Graft type, size, and surgical techniques also varied among the studies reviewed here. Many studies used single-surgeon data, and others relied on data from national registers that come from many different surgeons. We recognize that graft type and size may play roles in reinjury after ACLR4,23; however, these factors were beyond the scope of our review. That being said, a recent review by Wasserstein et al60 found that allografts were more likely than autografts to fail in patients <25 years who return to high levels of activity. Our current estimate of reinjury in this young and active population is based on 4 studies that used autografts at rates of 92.3%,51 .96.1%,2 100%,56 and 100%.61 Therefore, we believe that our estimate is firmly based on the current best surgical practices.
Sex may also influence both subjective and objective outcomes after primary ACLR. A recent meta-analysis by Tan et al58 indicates that females have greater knee laxity and lower Lysholm and Tegner activity scores compared with males. In addition, females return to sports less frequently than males do and have increased rates of revision ACLR.58 These outcome disparities among the 2 sexes likely play a significant role in reinjury in young, athletic populations. However, individual analysis of the sexes was not completed in the present review as a number of the included studies did not report the information necessary to complete this analysis.
Concurrently, rehabilitation methods and progressions, as well as RTP guidelines, differ among the studies reviewed. Deficient RTP guidelines may allow athletes to return to sports participation before regaining functional symmetry, subsequently increasing their risk of reinjury.

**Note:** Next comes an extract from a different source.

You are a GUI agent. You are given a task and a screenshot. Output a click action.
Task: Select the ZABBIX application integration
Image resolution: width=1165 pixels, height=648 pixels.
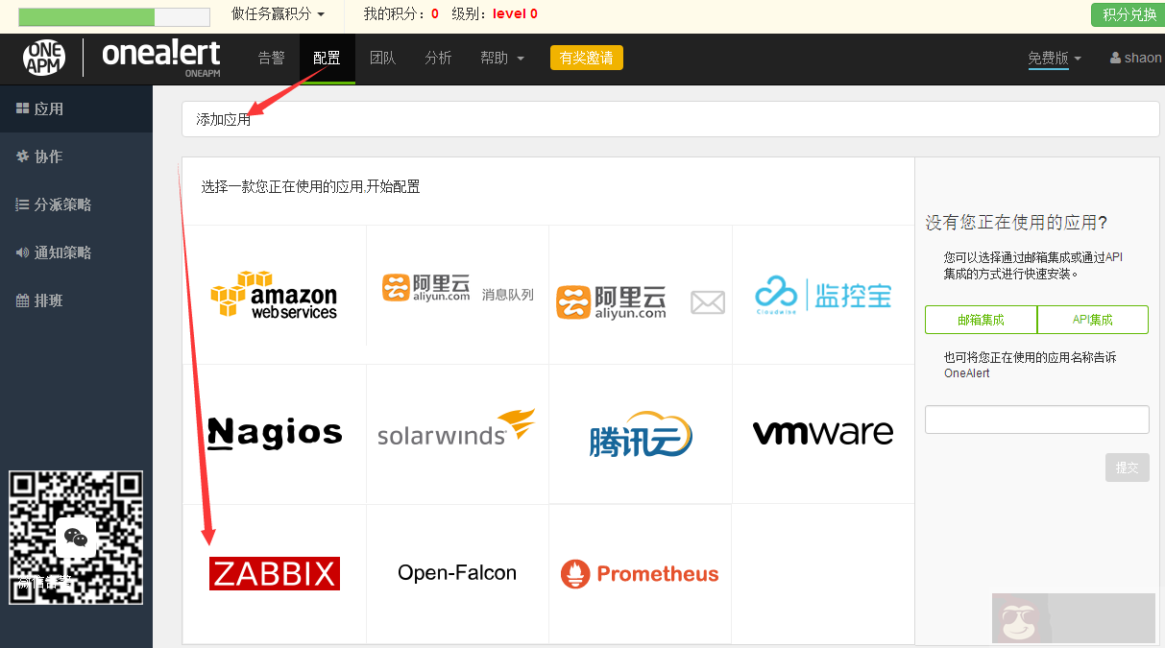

While we understand that these methodological variations may have partially contributed to differences in incidence rates between individual studies, we believe that the high level of evidence and comprehensive analysis presented in this review will provide medical professionals and patients with a widely applicable understanding ACL reinjury.
Conclusion
This systematic review reported results after ACLR in the population as a whole, as well as in the younger population and those who return to play sports. A pooled total ACL reinjury rate for all patients was found to be 15%, while those <20 to 25 years old had a rate of 21%. The rate of secondary ACL injury among patients who return to sports was 20%. Most concerning, the incidence of reinjury in young patients (<20-25 years) who returned to high-risk sport was 23%. This means that nearly 1 in 4 young athletic patients who sustain an ACL injury and return to high-risk sport will go on to sustain another ACL injury at some point in their career, and they will likely sustain it early in the RTP period. Compared with uninjured adolescents, a young athlete who returns to sport after ACLR may be at a 30 to 40 times greater risk of ACL injury. These data indicate that activity modification, improved rehabilitation and RTP guidelines, and the use of integrative neuromuscular training may help athletes more safely reintegrate into sport and reduce second injury in this at-risk population.
Footnotes
The authors declared that they have no conflicts of interest in the authorship and publication of this contribution.